03 Desember 2008

Bunga Tak Boleh Jadi Pemicu Krisis

Bunga kredit pemilikan rumah (KPR) terus merangkak naik dalam beberapa bulan terakhir. Dibanding posisi pada awal tahun, kini bunga KPR sudah melambung 6-7 persen menjadi rata-rata 18 persen.

Tingkat bunga sebesar itu sulit dikatakan tidak mencekik leher. Mencekik, karena debitor menjadi amat kesulitan mengembalikan KPR. Kemampuan mereka mencicil kredit jadi melemah drastis. Padahal sejumlah faktor pada saat bersamaan juga menggerogoti kemampuan ekonomi masyarakat sebagaimana gamblang tecermin pada tingkat inflasi yang cenderung terus menapak di level tinggi.

Karena itu, sektor KPR kini pekat dibayangi risiko gagal bayar. Kenyataan tersebut sungguh membuat kita miris. Betapa tidak, karena risiko gagal bayar bisa berdampak serius dan berskala luas terhadap ekonomi nasional. Kita khawatir, jika tak segera ditangani secara sungguh-sungguh, masalah risiko gagal bayar di sektor KPR ini bisa menjadi bom yang memporakporandakan bangunan ekonomi kita secara keseluruhan.

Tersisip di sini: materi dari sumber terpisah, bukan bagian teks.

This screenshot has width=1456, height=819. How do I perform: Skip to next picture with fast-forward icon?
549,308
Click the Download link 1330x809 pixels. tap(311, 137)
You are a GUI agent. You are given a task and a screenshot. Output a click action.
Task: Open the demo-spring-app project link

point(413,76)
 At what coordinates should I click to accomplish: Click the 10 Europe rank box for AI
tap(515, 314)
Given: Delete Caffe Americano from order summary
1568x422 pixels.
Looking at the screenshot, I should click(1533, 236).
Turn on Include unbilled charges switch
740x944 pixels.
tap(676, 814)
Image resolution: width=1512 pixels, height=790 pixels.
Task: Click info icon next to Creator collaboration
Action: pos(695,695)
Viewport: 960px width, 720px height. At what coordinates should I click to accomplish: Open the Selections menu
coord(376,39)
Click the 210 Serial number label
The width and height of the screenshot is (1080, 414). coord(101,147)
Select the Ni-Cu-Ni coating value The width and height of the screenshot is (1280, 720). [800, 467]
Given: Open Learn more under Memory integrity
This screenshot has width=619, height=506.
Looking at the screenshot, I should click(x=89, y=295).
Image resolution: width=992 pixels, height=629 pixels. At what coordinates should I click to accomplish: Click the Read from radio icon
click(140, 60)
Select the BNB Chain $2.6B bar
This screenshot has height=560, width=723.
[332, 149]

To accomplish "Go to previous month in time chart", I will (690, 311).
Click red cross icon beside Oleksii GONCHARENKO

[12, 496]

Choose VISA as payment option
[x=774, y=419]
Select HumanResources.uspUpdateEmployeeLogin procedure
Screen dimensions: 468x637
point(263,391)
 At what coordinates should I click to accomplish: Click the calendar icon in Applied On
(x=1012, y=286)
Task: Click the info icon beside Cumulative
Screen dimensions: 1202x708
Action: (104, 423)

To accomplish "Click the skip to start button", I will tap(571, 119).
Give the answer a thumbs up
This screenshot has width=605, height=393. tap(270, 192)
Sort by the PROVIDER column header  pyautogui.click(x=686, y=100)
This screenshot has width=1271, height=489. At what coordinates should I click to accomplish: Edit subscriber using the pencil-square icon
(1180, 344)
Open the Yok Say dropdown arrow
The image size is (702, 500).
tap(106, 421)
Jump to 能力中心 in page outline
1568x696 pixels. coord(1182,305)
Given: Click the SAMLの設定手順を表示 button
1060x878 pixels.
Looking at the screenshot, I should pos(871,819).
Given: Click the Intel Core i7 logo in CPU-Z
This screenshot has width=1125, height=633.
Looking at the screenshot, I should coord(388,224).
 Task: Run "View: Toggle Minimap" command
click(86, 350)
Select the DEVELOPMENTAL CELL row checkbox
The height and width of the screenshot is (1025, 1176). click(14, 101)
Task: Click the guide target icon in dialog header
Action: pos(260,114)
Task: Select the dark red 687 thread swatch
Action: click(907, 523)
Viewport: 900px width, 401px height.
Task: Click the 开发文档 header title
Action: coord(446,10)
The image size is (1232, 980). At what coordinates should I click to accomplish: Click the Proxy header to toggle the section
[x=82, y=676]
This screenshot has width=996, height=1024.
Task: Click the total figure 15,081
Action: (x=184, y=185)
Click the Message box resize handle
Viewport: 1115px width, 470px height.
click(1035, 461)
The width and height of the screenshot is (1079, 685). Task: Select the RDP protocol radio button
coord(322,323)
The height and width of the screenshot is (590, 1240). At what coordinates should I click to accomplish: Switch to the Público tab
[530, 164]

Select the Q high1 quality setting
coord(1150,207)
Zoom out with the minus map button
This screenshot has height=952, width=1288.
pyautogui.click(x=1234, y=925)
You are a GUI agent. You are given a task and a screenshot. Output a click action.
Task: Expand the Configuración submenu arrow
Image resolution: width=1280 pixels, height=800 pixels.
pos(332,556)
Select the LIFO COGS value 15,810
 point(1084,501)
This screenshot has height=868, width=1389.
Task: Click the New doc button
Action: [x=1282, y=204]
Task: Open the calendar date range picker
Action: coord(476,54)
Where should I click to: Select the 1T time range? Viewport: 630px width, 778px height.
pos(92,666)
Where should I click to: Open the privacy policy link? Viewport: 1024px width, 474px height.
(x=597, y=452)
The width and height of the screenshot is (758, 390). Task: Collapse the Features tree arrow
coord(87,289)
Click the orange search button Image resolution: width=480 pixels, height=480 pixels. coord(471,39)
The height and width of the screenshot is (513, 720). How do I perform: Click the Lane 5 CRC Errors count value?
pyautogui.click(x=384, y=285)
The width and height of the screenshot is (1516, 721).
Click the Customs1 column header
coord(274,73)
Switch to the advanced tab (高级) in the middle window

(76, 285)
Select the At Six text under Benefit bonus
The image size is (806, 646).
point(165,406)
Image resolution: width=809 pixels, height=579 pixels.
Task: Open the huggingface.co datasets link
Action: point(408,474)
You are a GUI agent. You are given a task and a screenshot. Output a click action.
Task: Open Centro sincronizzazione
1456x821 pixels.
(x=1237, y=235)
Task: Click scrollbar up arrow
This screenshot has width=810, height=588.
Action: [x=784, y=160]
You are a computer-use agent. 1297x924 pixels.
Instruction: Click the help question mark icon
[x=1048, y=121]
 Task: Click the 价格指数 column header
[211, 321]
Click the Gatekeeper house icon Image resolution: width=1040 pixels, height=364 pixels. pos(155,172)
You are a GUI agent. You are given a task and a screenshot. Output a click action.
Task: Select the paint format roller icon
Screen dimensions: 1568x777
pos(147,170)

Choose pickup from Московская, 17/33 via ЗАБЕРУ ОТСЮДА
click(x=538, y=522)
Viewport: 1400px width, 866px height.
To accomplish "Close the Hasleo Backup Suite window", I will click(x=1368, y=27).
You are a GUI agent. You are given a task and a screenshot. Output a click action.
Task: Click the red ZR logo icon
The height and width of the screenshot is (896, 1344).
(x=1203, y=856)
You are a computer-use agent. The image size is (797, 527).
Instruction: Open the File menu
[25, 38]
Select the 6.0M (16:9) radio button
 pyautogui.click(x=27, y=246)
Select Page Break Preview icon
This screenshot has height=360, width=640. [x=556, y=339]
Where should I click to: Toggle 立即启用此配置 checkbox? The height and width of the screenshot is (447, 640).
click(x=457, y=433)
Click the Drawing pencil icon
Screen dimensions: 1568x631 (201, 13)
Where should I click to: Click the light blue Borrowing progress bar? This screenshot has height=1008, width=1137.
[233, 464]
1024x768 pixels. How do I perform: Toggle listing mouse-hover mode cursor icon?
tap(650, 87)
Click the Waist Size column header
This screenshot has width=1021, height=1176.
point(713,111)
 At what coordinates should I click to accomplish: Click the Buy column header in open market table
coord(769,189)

Itu bisa terasa amat menyakitkan, karena pemerintah sendiri sejak jauh hari sudah menyiapkan fondasi untuk menghindarkan kehidupan ekonomi kita rontok disapu krisis keuangan global. Serangkaian kebijakan antisipatif sudah disiapkan pemerintah untuk itu. Nah, berbagai kebijakan antisipatif itu bisa-bisa tak bermanfaat jika ternyata masalah gagal bayar KPR -- notabene bermuara sebagai kredit macet di perbankan -- ternyata luput dan justru menjadi pemicu krisis ekonomi di dalam negeri.

Jadi, tingkat bunga KPR sekarang ini adalah sebuah masalah yang tak bisa dipandang enteng. Paling tidak, krisis keuangan di AS sekarang ini harus dijadikan pelajaran berharga. AS terjerembab ke kubangan krisis keuangan demikian parah -- sekaligus menyeret ekonomi global ikut-ikutan jadi terpuruk -- adalah akibat tumpukan kredit macet di sektor perumahan.

Memang, peta kredit perumahan di AS dan di negara kita tidak sama dan tidak pula sebangun. Tetapi bukan berarti risiko krisis mustahil terjadi di negara kita. Paling tidak, faktor bunga yang menjulang tinggi sungguh potensial melahirkan masalah kredit macet.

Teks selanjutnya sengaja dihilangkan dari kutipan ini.